Before I even got to the swinging part, the sudden increase in invites rang alarm bells, especially as they were always inviting you to their house, rather than generic locations, or even inviting themselves over to your place.

innagazing · 05/05/2017 00:36

Now that you've told us about this, I think you're morally obliged to go to the drinks party next week so that you can report back to us Grin

LeninaCrowne · 05/05/2017 00:46

Take your own hot dogs Wink

Valentine2 · 05/05/2017 00:47

It was an invitation which can be declined. I don't see why you can't still be friends with them if you like them.
^^ This.
I wouldn't loose a friendship over this. I don't think they deserve this either. If you say you are friends, you can have one simple, adult talk over it and set the boundaries.
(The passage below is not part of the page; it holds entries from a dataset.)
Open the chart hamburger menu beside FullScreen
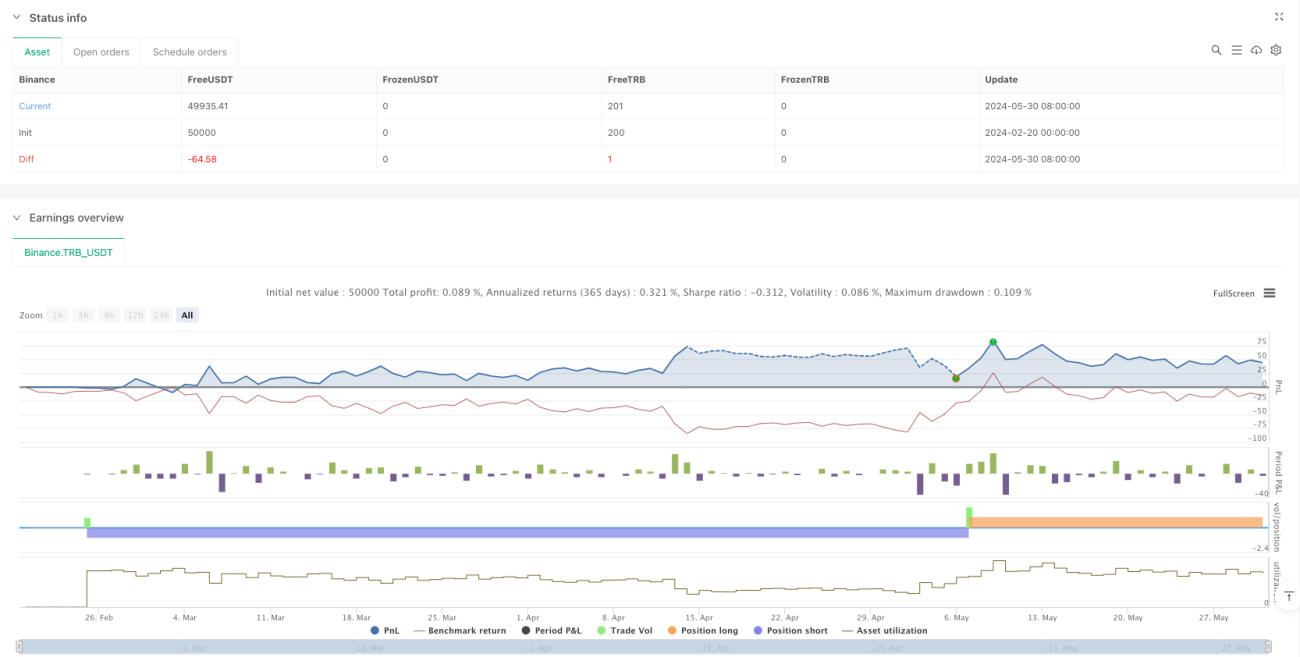The width and height of the screenshot is (1300, 657). (1269, 293)
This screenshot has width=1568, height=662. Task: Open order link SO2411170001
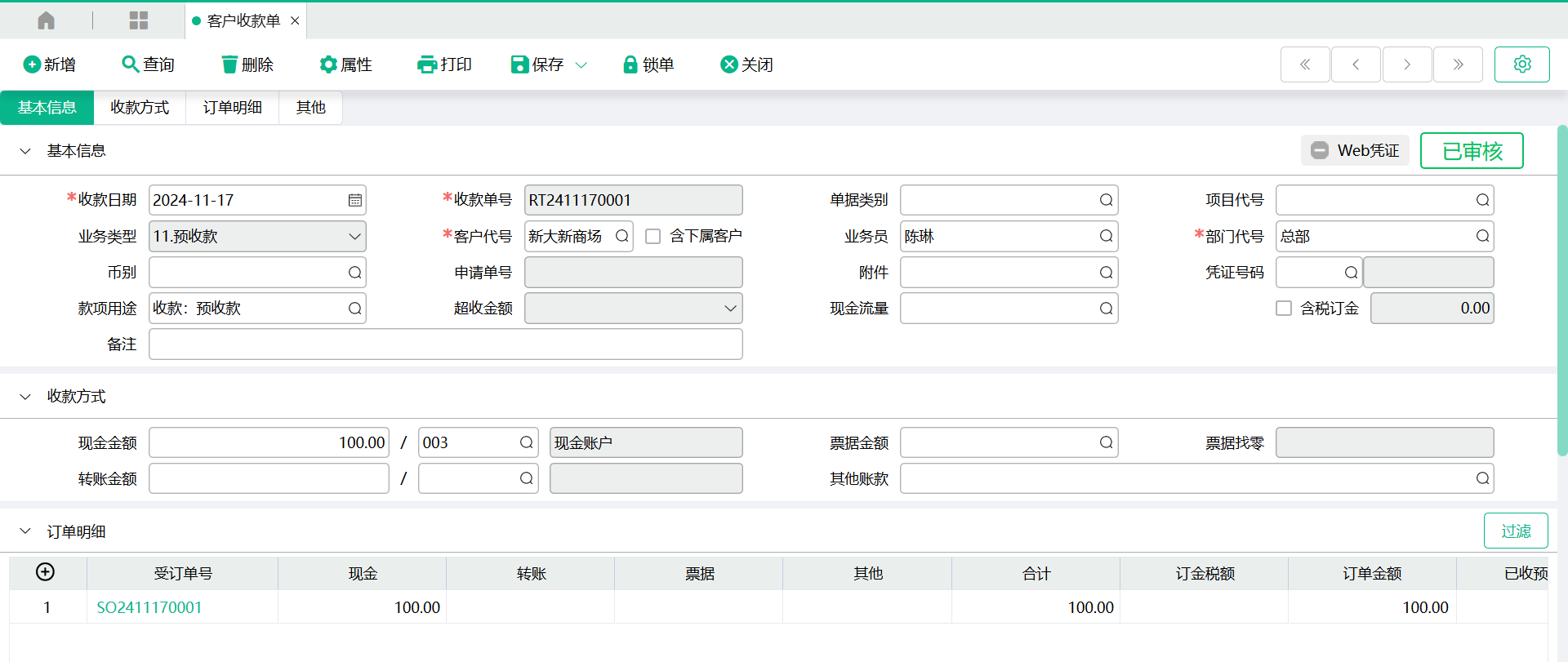149,607
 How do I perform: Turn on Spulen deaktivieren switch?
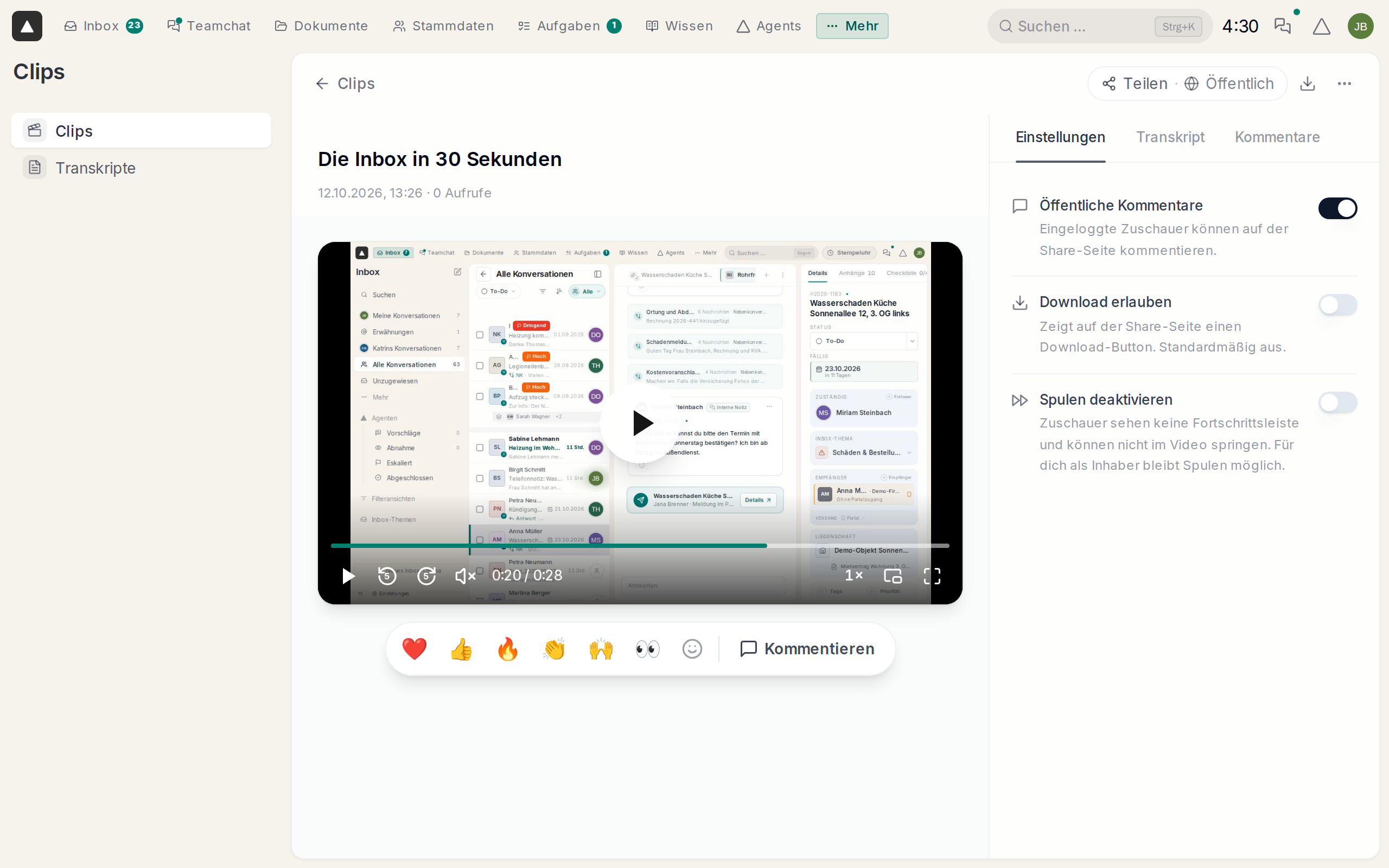pos(1337,403)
No need to loose friends on this.

Lochan · 05/05/2017 00:58

Decline and be honest about why.

"We are uncomfortable having dinner at your house after Dave repeatedly propositioned DH at the night out.

We're happy to meet at a restaurant though"

Motoko · 05/05/2017 02:20

Haha, I read this out to my husband, and he called it when I got to the end of the first paragraph!

I don't think I'd feel comfortable meeting them again, at least, not at their house. Maybe going out for a meal in public if you'd miss their friendship though.